Records for this exercise

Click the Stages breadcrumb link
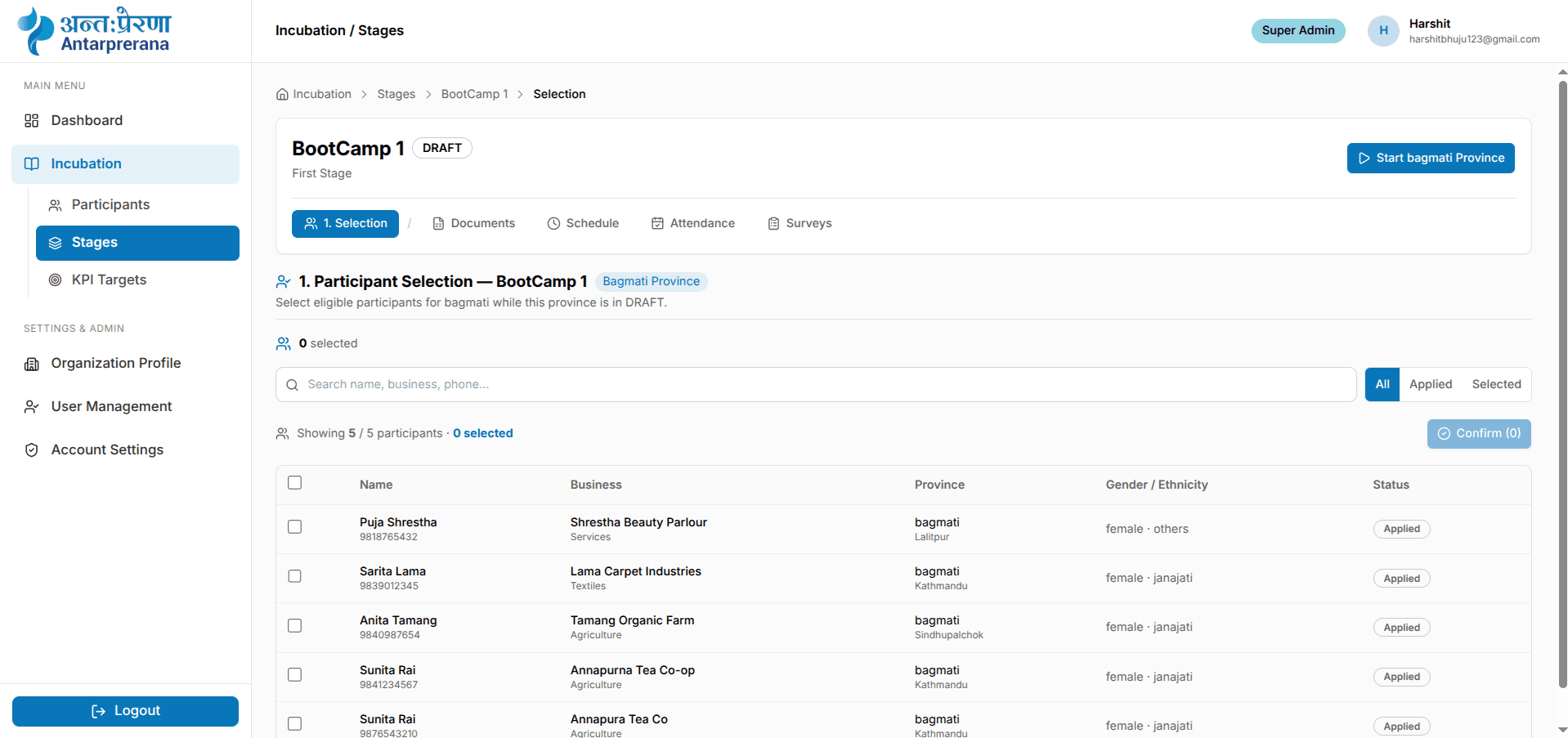Image resolution: width=1568 pixels, height=738 pixels. (x=396, y=94)
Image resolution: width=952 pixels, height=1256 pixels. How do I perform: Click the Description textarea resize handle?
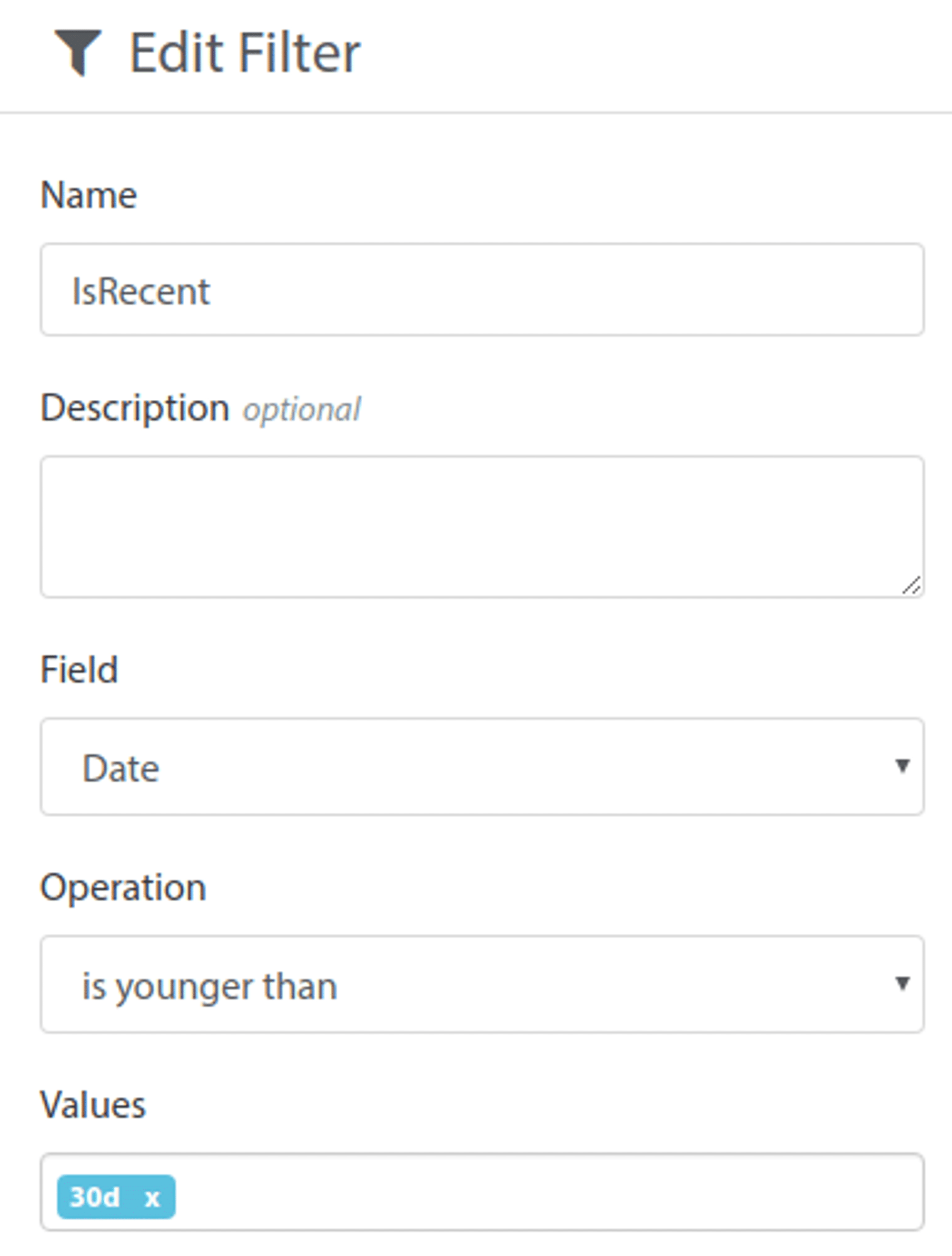click(x=911, y=585)
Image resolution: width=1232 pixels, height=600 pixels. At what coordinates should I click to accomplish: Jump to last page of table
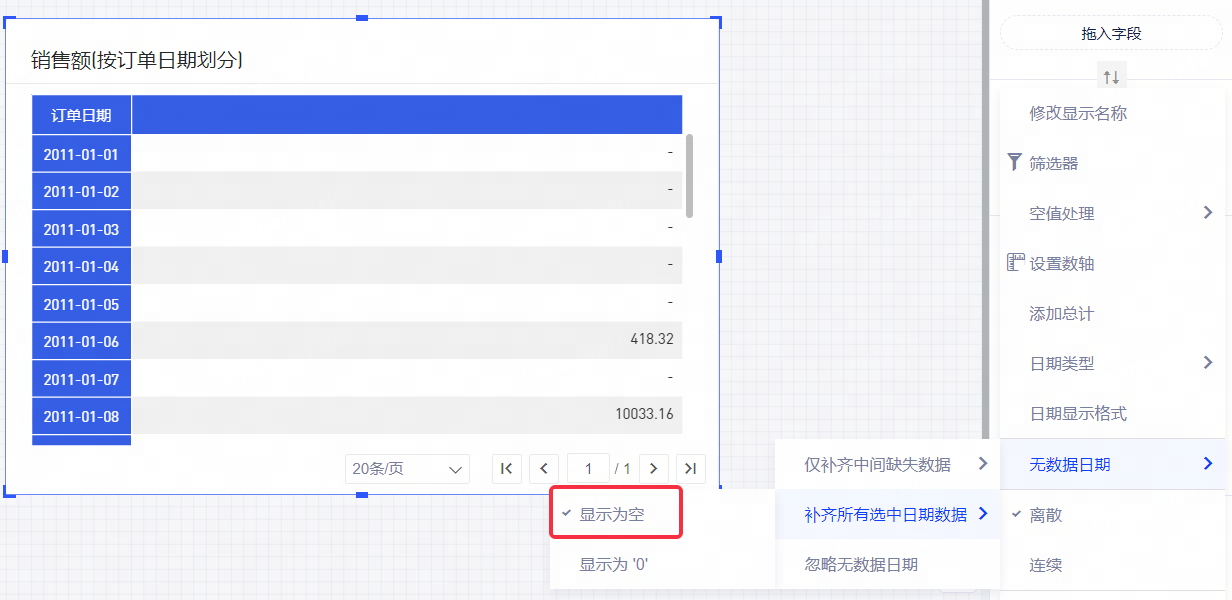(691, 468)
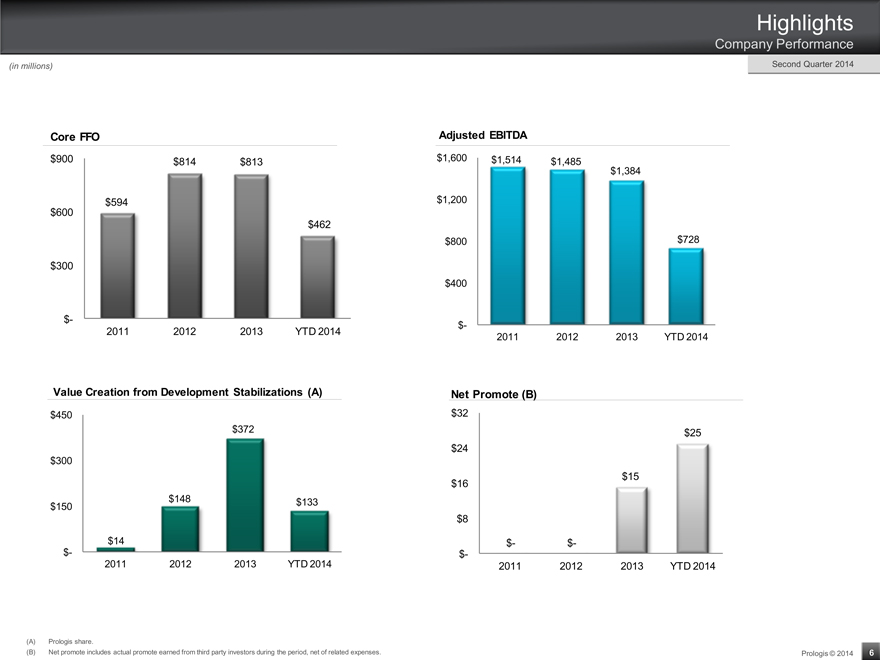Click the 2011 Value Creation bar labeled $14
Viewport: 880px width, 660px height.
pyautogui.click(x=116, y=549)
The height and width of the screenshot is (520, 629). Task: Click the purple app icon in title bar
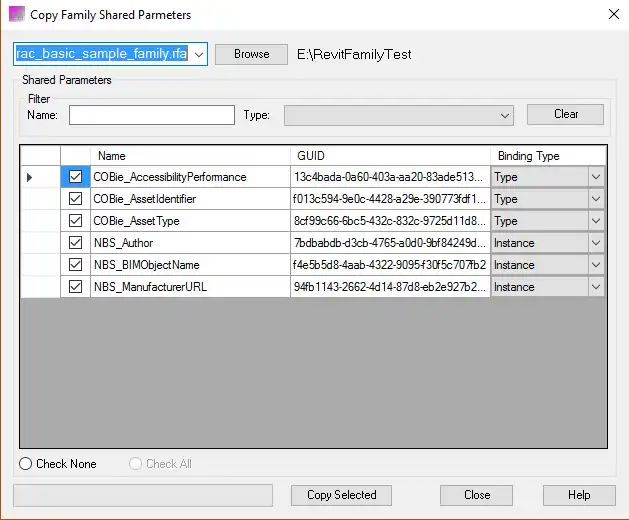(17, 15)
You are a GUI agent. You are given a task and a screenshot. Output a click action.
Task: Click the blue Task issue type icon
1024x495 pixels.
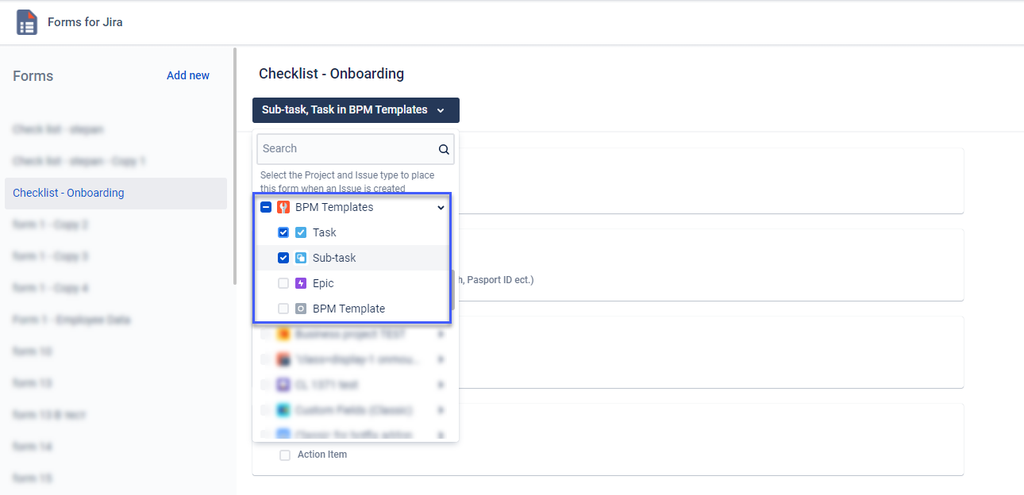click(300, 232)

Goal of the exercise
Copy every one of the rows above word for word, leaving out the pictures.

Finished task
Click the Stages breadcrumb link
Image resolution: width=1568 pixels, height=738 pixels. (x=396, y=94)
Image resolution: width=952 pixels, height=1256 pixels. How do I perform: Click the Description textarea resize handle?
click(x=911, y=585)
Image resolution: width=1232 pixels, height=600 pixels. At what coordinates should I click to accomplish: Jump to last page of table
(691, 468)
Click the 2011 Value Creation bar labeled $14
Viewport: 880px width, 660px height.
pyautogui.click(x=116, y=549)
The height and width of the screenshot is (520, 629). Task: Click the purple app icon in title bar
(17, 15)
You are a GUI agent. You are given a task and a screenshot. Output a click action.
Task: Click the blue Task issue type icon
1024x495 pixels.
click(300, 232)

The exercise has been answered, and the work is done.